**ABOUT THIS TASK**
Write out each record exactly and skip every image.

**DATA LISTING**
BEGIN
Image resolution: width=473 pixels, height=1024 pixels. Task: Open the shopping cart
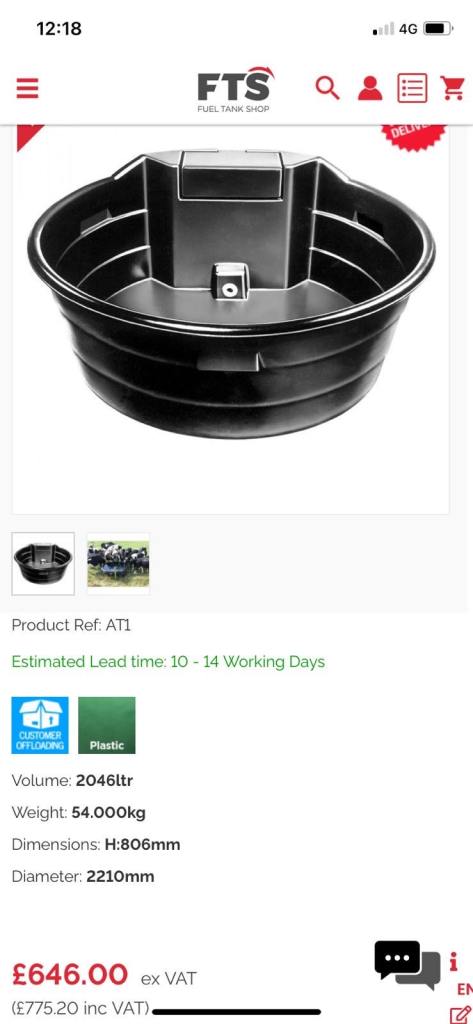click(452, 88)
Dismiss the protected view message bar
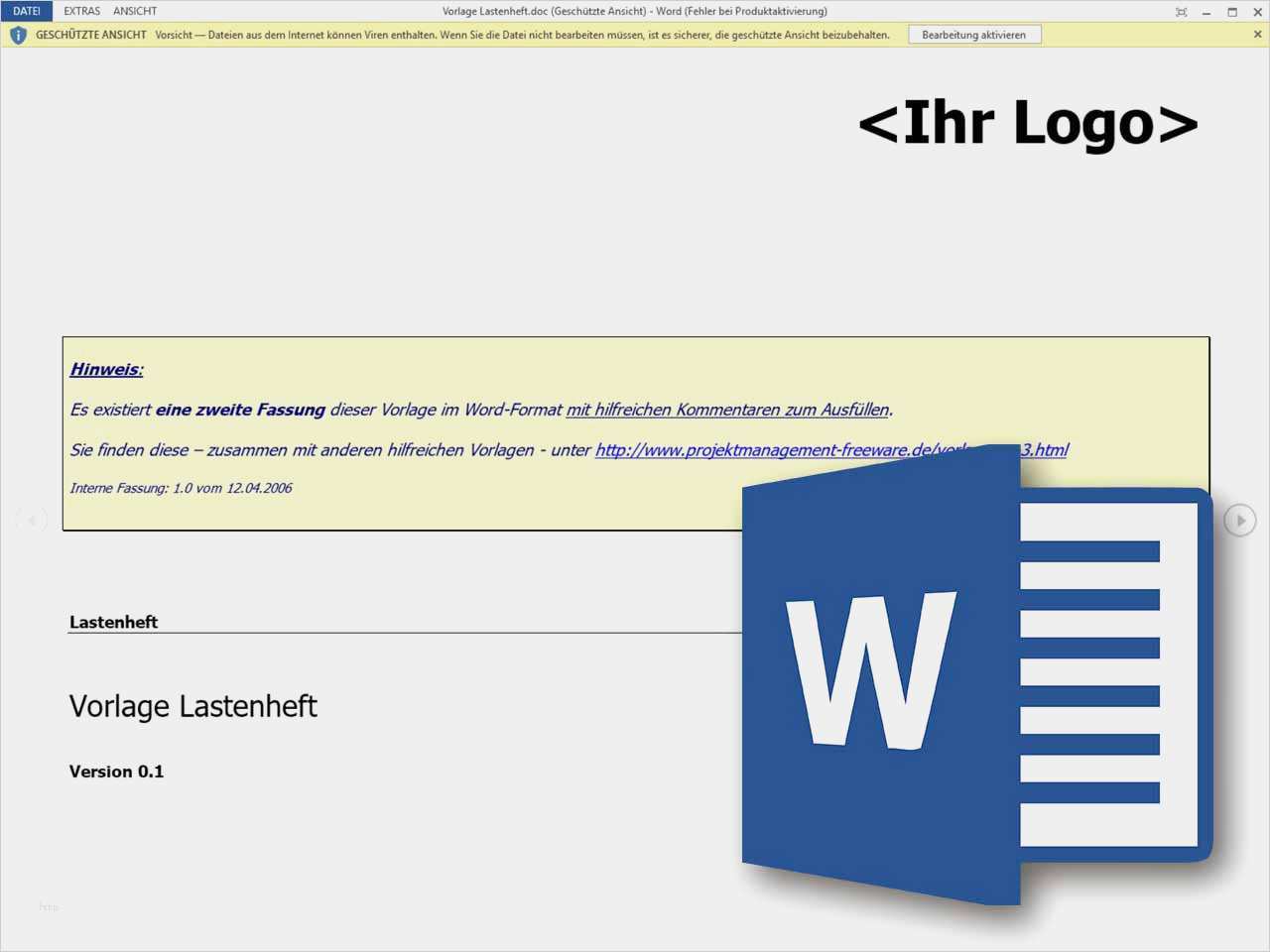1270x952 pixels. click(x=1258, y=35)
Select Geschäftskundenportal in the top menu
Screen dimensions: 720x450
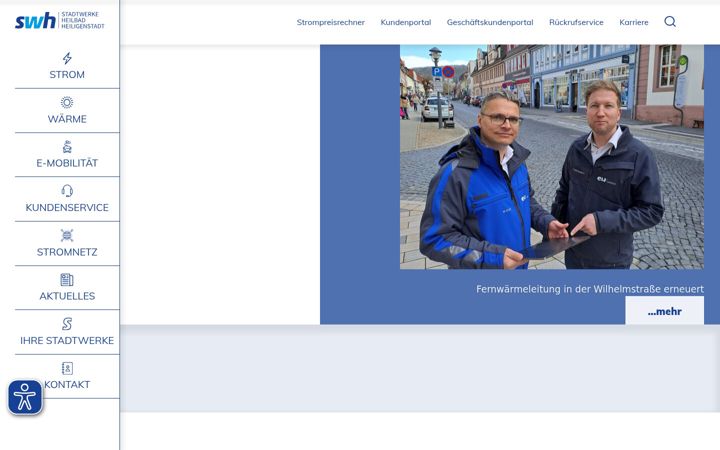490,22
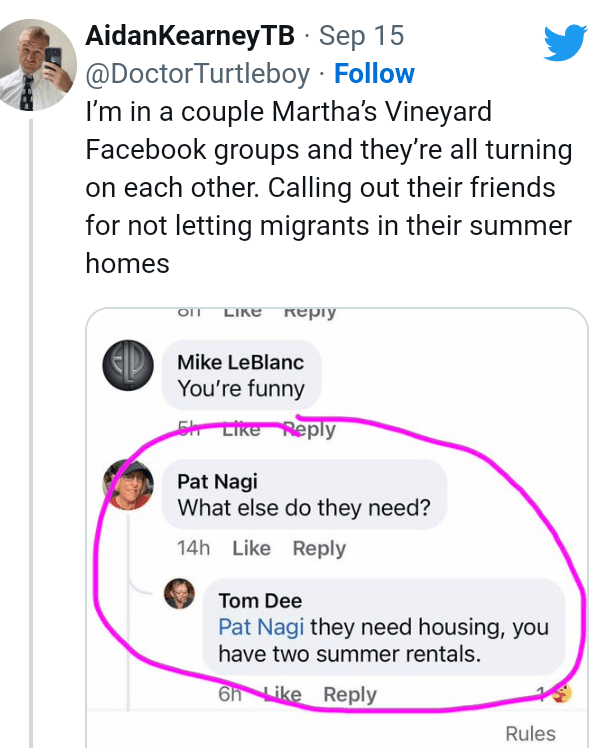Click the Tom Dee commenter name
Screen dimensions: 600x748
coord(260,601)
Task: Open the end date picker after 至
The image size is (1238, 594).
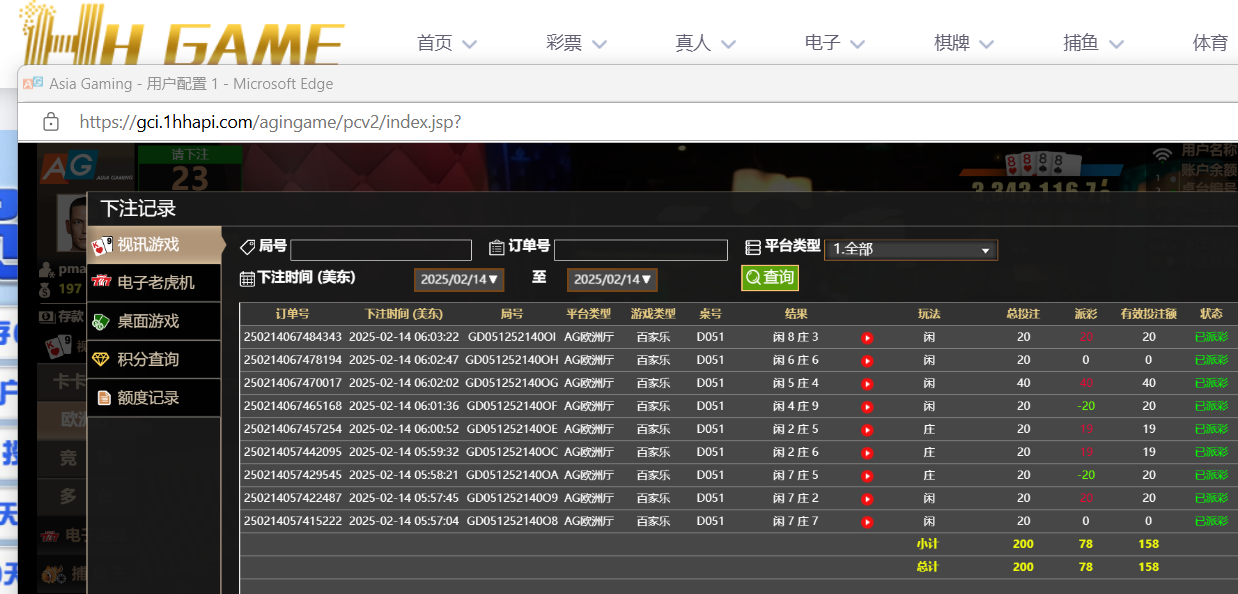Action: 612,280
END
**TASK RESPONSE**
Image resolution: width=473 pixels, height=1024 pixels. Task: Open the shopping cart
click(452, 88)
Dismiss the protected view message bar
1270x952 pixels. click(x=1258, y=35)
Select Geschäftskundenportal in the top menu
Screen dimensions: 720x450
490,22
Click the Tom Dee commenter name
Screen dimensions: 600x748
coord(260,601)
Task: Open the end date picker after 至
The image size is (1238, 594).
Action: 612,280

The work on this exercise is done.